I am glad if you’re asking sincerely.
It is because, the Email-chat standard is the only chatting alternative with the potential to communicate seamlessly with billions of existing email accounts.
I keep looking at deltachat because I currently don’t know another freely available “reference implementation”, because the seamless interaction with the email world is a crucial feature, and the early versions clearly realized this and development followed this direction.
I know that implementing seamless fully compatible email interaction and adaption options may seem not that easy, not immediately necessary, or even unfamiliar (NIH), e.g. if looking with a “messenger developing driven focus” rather than at the larger picture.

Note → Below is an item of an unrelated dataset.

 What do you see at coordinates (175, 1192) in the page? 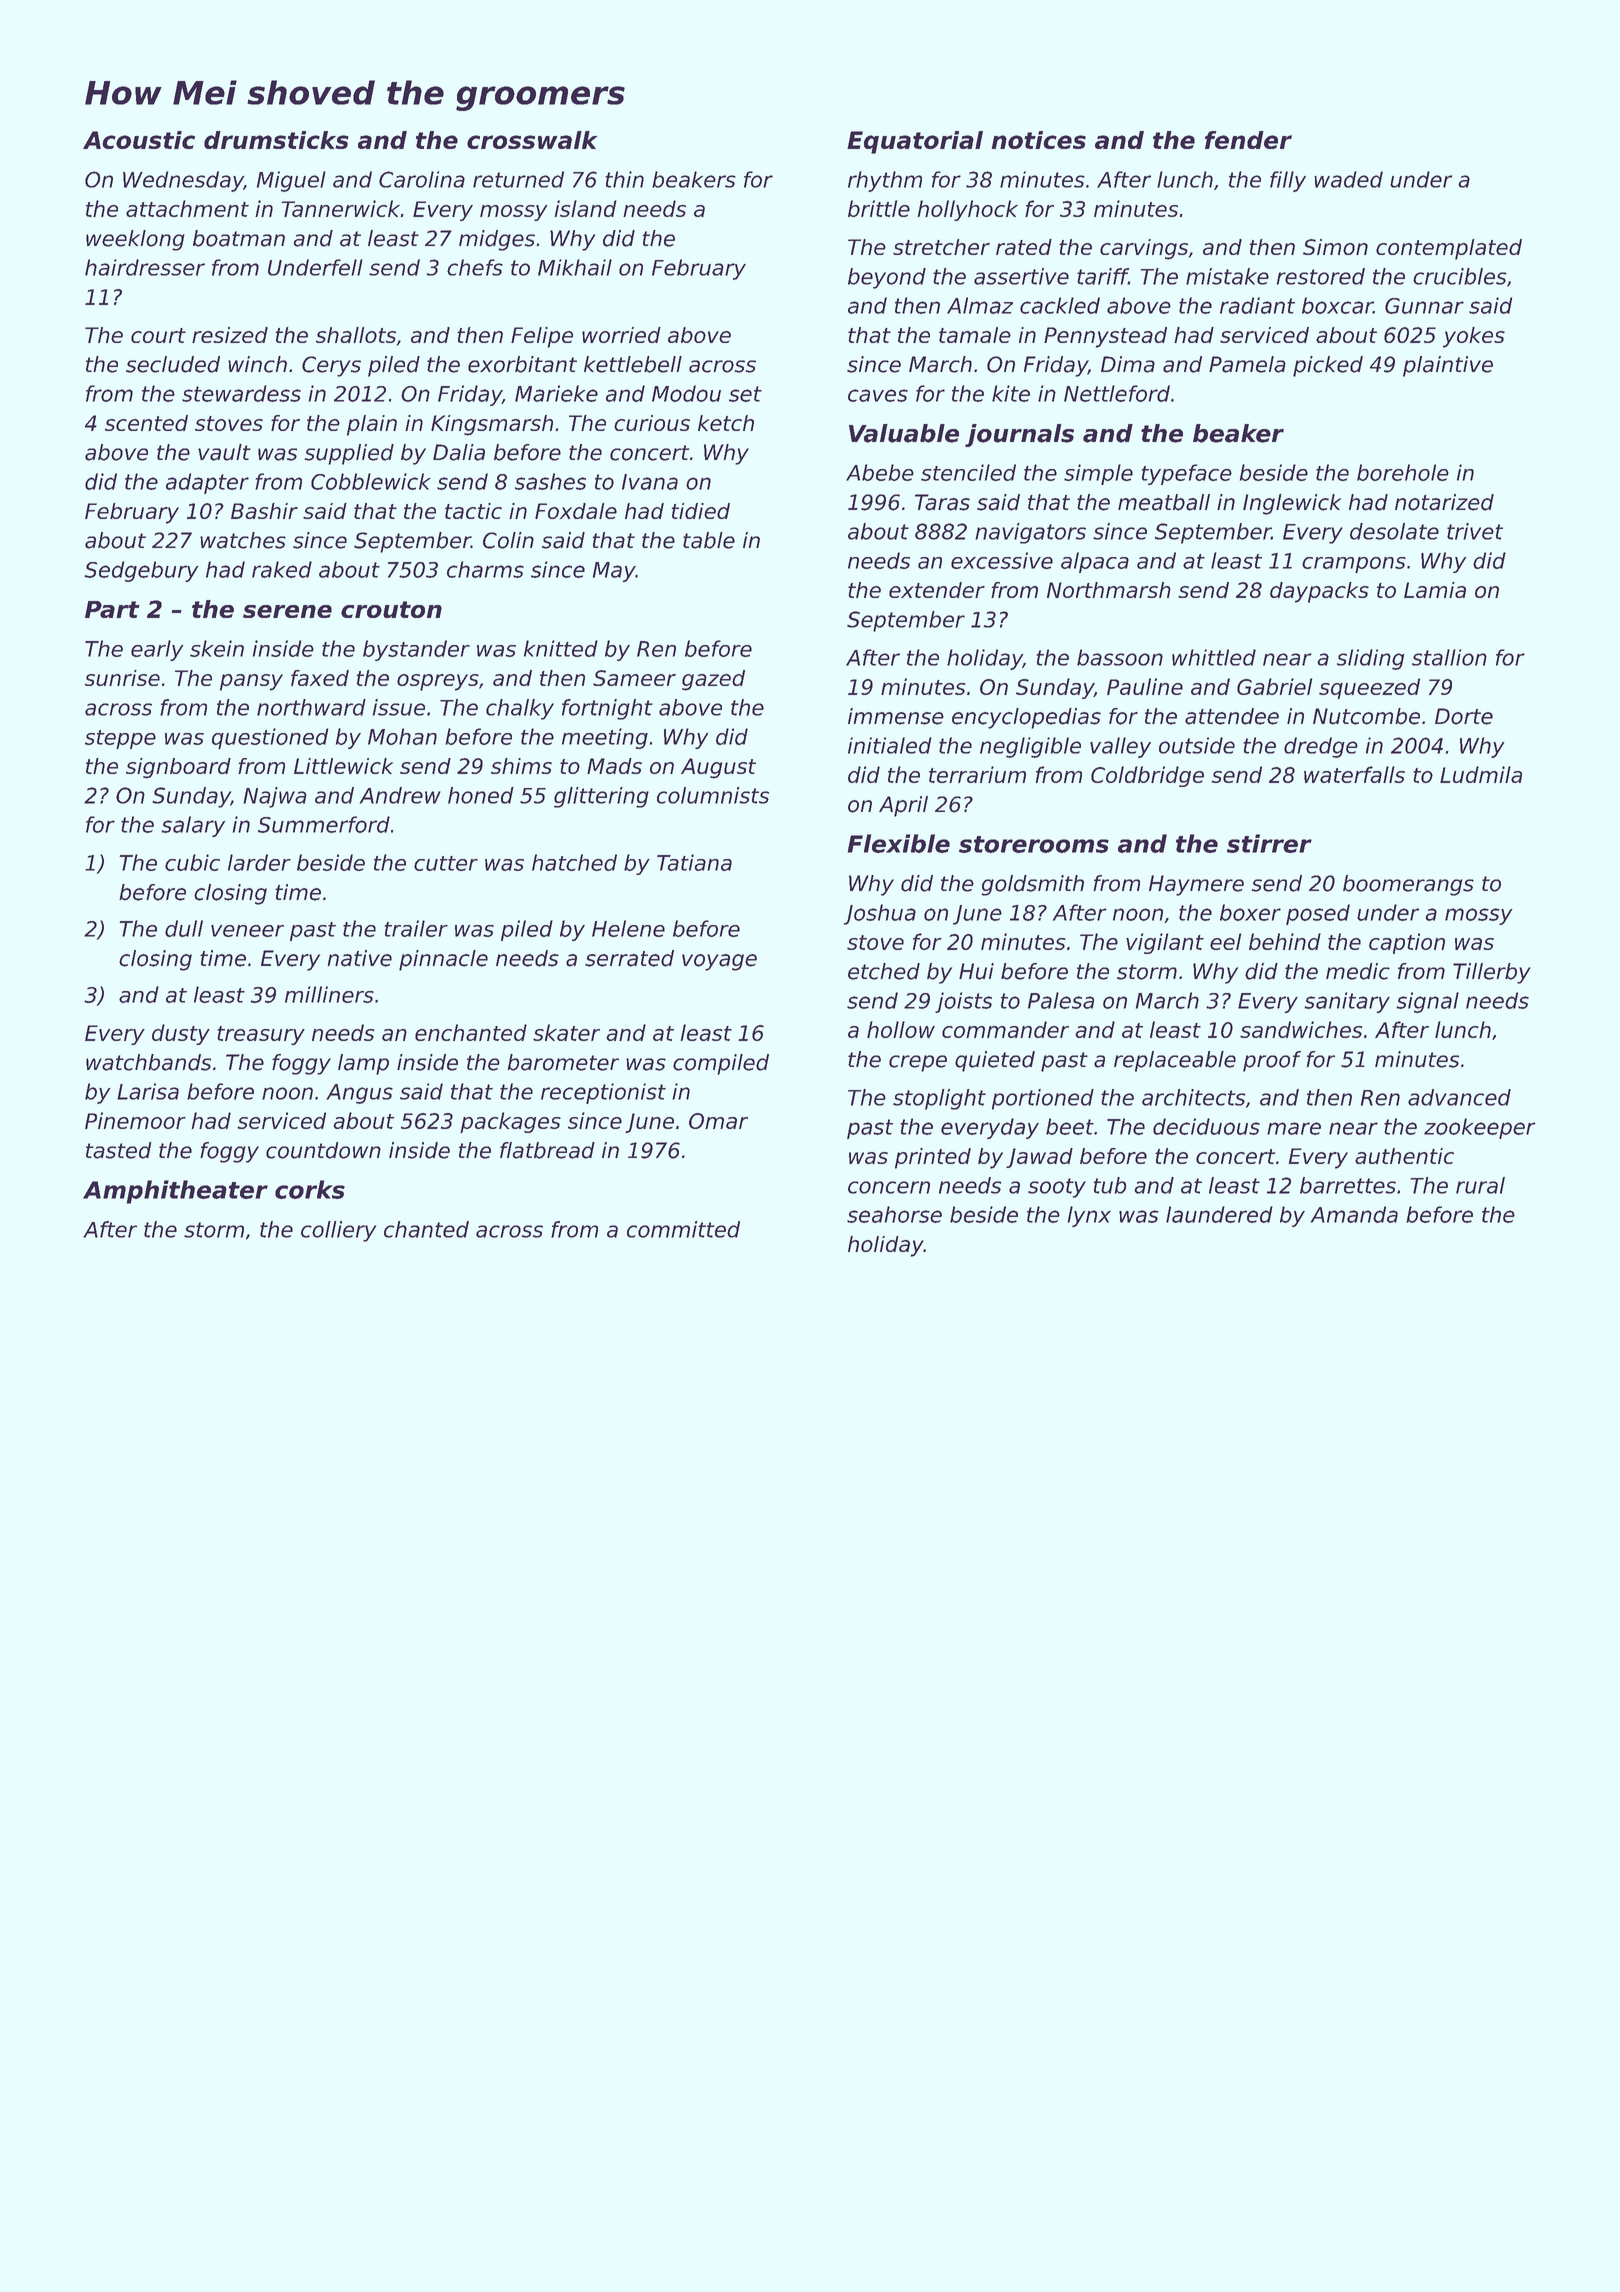
I see `Amphitheater` at bounding box center [175, 1192].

I also know that solving the seamless-interaction problem isn’t the most straight-forward kind of thing possible to solve in a single iteration for every use-case. But I am sure it is possible, with a moderate amount of work in the wiki, the design, and implementation, it will bring very fruitful results. For that I had started the use-case and imap wiki pages, a place to condense requirements and options into a coherent solution, adding to it whenever a new aspect come up. By now the wki pages provide a really good basis to discuss questions, and come up with simplifications and roadmaps. With the multi IMAP-push already implemented there are actually only a few aspects missing, to have a solution that already covers all the stated requirements.
Wanting to cut down and concentrating efforts is also understandable for the project lead, but a bad thing if this means basic fundamentals are not solved properly. Not really solved fundamental problems and errors behind imagined lines and workarounds will always come up again, just that later-on these type of things tend to get harder to solve and grasp, not only because users don’t see the whole picture if pressed into workaround implementations (missing full email-compatibility, and the smallest optimal set of use-case adaption preferences).
The natural absence of the focus on the code and coding work is why regular users sometimes see problematic consequences of some of the development decisions faster than those that have already thought more about it. In the case of the removal of the “invite friends” feature, I only filed the re-enablement issue on github after seening responses in the thread here. I considered the re-enablement a non-controversal issue, a trivial and logical decision to just revert the removal. IMHO the usefulness of the feature simply got overlooked when removing it (better template can help users in reaching out e.g. to existing groups). Who would remove a feature that is of help to users. It actually looks as if it somehow only got removed by mistake, due to a bug report that was actually about deltachat not yet allowing to pass message-sending-intents to new (to-be-created) contacts (https://github.com/deltachat/deltachat-android/issues/429).
You’re right on another thing as well. For everybody that is interested in backwards compatible Email-chat, the current “streamlined contact requests” seems “wrong” (suboptimal). Because having a default max. length value instead, should enable a much better default chatting experience (see this comment). While it also provides full compatibility to receive new short-message chat attempts from known contacts with standard email clients, and reduces the amount of prompts shown to the user. So it is certainly another good small step worth to implement.